Vindimas no Douro, lá para meados do século XX (foto sacada daqui)
Do Jacarandá de António Barreto, colhi este texto:
Depois de despejadas as uvas nos lagares, os homens regressam às vinhas para recomeçar. Cada cesto tinha entre 60 e 70 quilos de uvas. A subir e a descer os montes e os socalcos, a caminhar em cima das pedras de xisto a arder, tudo isto com 30 ou 40 graus de calor e durante alguns quilómetros, era um enorme esforço! À noite, estes mesmos homens ainda iam fazer duas ou três horas de pisa de uvas, a pé, nos lagares. Todas estas imagens passaram para a literatura turística, sendo geralmente estes homens representados com um imenso sorriso! Pareciam levitar de prazer e folclore! Na verdade, tratava-se de um dos mais penosos trabalhos que se fez na agricultura de qualquer parte do mundo! Hoje, já quase não se repete esta cena. Os “cestos” são muitas vezes de plástico e com menos de trinta quilos. Entre as vinhas, tractores ou camionetas esperam pelas caixas, já não é necessário aquele calvário!

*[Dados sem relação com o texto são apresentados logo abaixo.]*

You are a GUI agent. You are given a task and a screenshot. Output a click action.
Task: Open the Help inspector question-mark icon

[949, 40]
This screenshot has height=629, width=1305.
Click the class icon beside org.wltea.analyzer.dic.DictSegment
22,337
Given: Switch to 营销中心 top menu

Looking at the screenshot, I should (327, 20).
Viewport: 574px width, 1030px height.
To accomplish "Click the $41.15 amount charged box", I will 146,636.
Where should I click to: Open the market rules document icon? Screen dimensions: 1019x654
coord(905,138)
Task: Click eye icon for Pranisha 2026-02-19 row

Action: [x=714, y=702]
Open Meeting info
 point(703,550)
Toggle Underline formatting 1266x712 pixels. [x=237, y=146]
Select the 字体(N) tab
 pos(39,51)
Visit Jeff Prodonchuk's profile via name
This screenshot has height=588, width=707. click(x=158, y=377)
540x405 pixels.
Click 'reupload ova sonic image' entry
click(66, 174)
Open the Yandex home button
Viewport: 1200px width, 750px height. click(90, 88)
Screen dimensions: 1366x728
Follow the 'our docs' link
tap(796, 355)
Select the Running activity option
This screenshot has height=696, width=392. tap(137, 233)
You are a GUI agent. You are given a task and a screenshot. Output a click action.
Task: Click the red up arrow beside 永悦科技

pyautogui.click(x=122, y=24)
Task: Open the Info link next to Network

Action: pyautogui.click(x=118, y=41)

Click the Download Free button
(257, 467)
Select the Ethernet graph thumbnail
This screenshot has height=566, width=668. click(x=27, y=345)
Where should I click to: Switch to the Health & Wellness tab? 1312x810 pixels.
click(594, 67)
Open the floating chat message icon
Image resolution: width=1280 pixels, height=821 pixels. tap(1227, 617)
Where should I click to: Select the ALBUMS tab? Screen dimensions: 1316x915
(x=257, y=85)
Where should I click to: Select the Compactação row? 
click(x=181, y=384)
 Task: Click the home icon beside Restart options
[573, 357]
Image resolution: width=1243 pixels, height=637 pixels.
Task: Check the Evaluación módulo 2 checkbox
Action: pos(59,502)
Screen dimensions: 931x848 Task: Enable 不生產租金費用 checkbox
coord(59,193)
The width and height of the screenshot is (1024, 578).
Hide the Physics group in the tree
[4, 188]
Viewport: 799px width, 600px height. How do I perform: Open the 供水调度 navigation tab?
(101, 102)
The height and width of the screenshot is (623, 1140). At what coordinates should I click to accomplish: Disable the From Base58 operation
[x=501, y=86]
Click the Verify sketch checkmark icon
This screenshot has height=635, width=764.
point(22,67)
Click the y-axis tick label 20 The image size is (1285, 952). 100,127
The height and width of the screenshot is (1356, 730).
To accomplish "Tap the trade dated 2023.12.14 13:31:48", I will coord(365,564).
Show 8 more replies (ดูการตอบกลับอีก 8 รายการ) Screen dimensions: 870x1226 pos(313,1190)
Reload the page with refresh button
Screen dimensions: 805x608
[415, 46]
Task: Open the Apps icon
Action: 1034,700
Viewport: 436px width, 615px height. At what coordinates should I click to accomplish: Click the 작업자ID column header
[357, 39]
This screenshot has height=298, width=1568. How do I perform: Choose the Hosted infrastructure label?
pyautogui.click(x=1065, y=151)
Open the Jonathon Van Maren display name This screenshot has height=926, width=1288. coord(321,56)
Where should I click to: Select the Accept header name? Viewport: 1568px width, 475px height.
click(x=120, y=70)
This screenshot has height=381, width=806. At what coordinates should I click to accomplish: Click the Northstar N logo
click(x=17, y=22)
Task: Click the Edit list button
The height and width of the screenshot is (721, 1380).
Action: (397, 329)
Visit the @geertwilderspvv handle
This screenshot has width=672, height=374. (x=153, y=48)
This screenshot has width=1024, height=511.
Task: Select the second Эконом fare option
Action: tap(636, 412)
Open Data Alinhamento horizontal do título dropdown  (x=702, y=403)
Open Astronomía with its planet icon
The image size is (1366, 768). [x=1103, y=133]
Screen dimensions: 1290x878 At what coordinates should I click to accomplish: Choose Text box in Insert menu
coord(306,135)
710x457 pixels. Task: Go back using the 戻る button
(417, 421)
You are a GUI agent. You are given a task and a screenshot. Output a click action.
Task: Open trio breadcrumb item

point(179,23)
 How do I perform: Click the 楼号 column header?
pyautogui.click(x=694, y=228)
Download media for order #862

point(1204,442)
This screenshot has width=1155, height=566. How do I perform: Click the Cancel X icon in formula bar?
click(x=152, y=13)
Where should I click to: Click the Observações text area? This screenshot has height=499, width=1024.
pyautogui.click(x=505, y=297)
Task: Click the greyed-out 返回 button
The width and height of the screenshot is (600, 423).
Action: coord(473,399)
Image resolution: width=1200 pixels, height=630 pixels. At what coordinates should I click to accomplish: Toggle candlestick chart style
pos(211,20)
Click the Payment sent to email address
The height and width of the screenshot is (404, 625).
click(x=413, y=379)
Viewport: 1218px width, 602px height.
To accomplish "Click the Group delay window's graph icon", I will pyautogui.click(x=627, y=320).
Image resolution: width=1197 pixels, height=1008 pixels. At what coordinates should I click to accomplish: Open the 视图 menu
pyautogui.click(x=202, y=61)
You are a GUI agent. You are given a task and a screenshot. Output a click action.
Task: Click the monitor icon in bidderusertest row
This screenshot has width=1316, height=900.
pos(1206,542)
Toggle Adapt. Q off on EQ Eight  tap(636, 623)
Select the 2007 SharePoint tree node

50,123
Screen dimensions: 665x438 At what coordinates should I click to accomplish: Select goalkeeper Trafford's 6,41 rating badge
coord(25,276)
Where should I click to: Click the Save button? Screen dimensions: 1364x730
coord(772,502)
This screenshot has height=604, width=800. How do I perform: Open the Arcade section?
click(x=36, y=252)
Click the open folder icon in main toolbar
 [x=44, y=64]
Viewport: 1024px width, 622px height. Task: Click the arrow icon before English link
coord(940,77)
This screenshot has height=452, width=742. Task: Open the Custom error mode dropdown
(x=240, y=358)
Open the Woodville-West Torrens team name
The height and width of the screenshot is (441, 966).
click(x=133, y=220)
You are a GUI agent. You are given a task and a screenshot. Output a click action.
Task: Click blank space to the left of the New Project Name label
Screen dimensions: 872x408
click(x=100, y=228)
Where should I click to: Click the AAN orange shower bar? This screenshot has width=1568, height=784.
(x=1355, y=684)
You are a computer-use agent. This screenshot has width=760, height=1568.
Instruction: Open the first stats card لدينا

A extrema dureza do trabalho bem expressa neste texto e a falta de compensação económica que permitisse viver de forma minimamente digna, foram retirando a população activa dos nossos campos. E bem podia ser aquele texto sobre outras práticas agrícolas, pecuárias ou nas pescas. Primeiro, nas décadas de 1960 e 1970 com o desenvolvimento dos sectores secundário e terciário nos grandes centros urbanos do litoral do país, mais tarde, conscientemente engodados com subsídios comunitários que promoveram e promovem o abandono de boa parte das actividades de sector primário ou a sua reconversão em culturas, muitas de futuro questionável, fomos abandonando o campo. Viramos-lhe as costas. Ganhámos alergia à terra e pavor às formigas. Na prática, ser agricultor ou pescador cai manifestamente fora da velha expressão popular "todo o trabalho é digno".